Report: China’s DeepSeek follows OpenAI in developing its own custom inference chips
DeepSeek Ltd., one of China’s most visible artificial intelligence companies, is pushing to design its own, in-house silicon aimed at inference workloads, according to a report by Reuters today.
The report cites three people familiar with the company’s plans as saying that it has been exploring the concept of developing its own AI accelerators for about a year, but the initiative is still at the early stages. So far, DeepSeek has contacted outside partners and held discussions with chip design, foundry and memory companies, while also trying to hire a number of experienced chip designers to join its engineering teams.
The focus on inference chip is telling, because this is the stage where a trained model generates responses for users, and it’s an important workload that AI companies must control if they want to be able to commercialize their most advanced models. While AI training is what made DeepSeek famous, inference is what becomes the recurring cost center that drives revenue once people start using those models.

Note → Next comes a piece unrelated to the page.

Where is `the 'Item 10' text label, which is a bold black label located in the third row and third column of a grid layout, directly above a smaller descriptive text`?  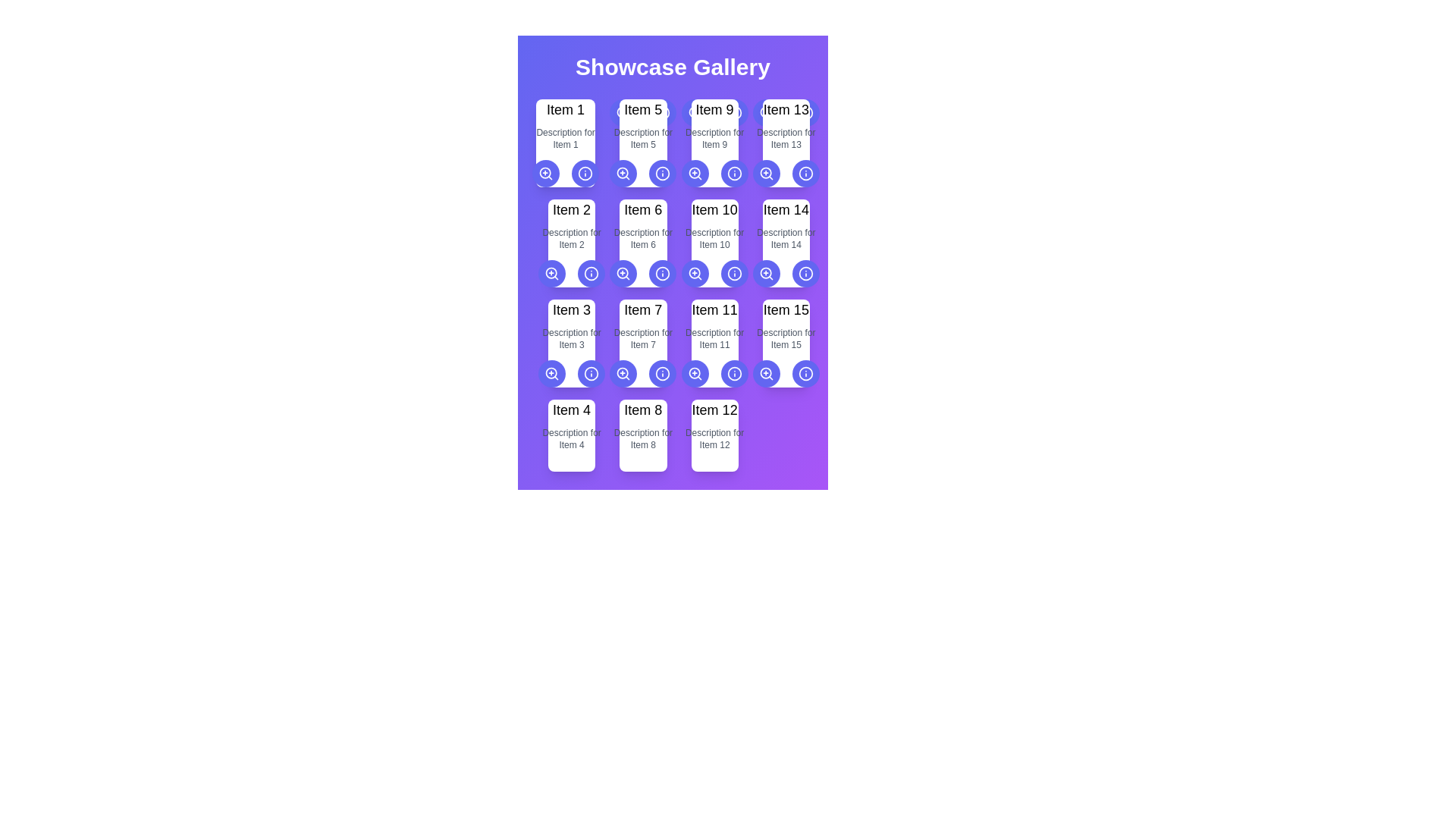 the 'Item 10' text label, which is a bold black label located in the third row and third column of a grid layout, directly above a smaller descriptive text is located at coordinates (714, 210).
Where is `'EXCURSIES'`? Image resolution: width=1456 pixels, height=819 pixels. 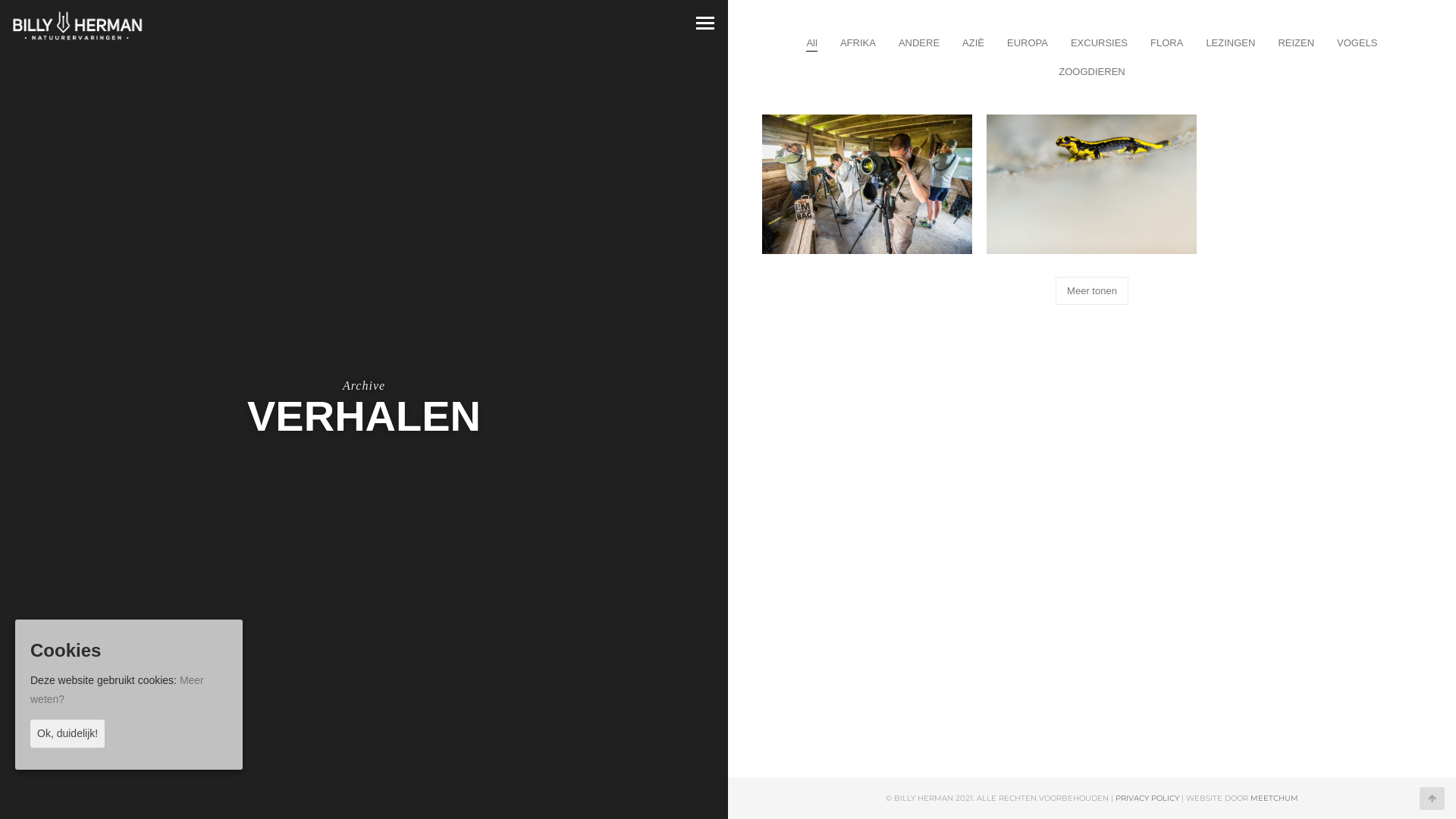 'EXCURSIES' is located at coordinates (1099, 42).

DeepSeek’s goal seems to be to reduce its reliance on Nvidia Corp. and Huawei Technologies Co. Ltd., which until now have been its two primary suppliers of AI chips. When the company shot to fame in January 2025 with its low-cost yet high-performing R1 model triggering a rout in U.S. technology stocks, it said it had trained that system on Nvidia’s H800 chips. That hardware was designed specifically for the Chinese market and had been throttled compared to what was being sold to U.S. firms, but it was later banned by the U.S. under President Donald Trump’s administration.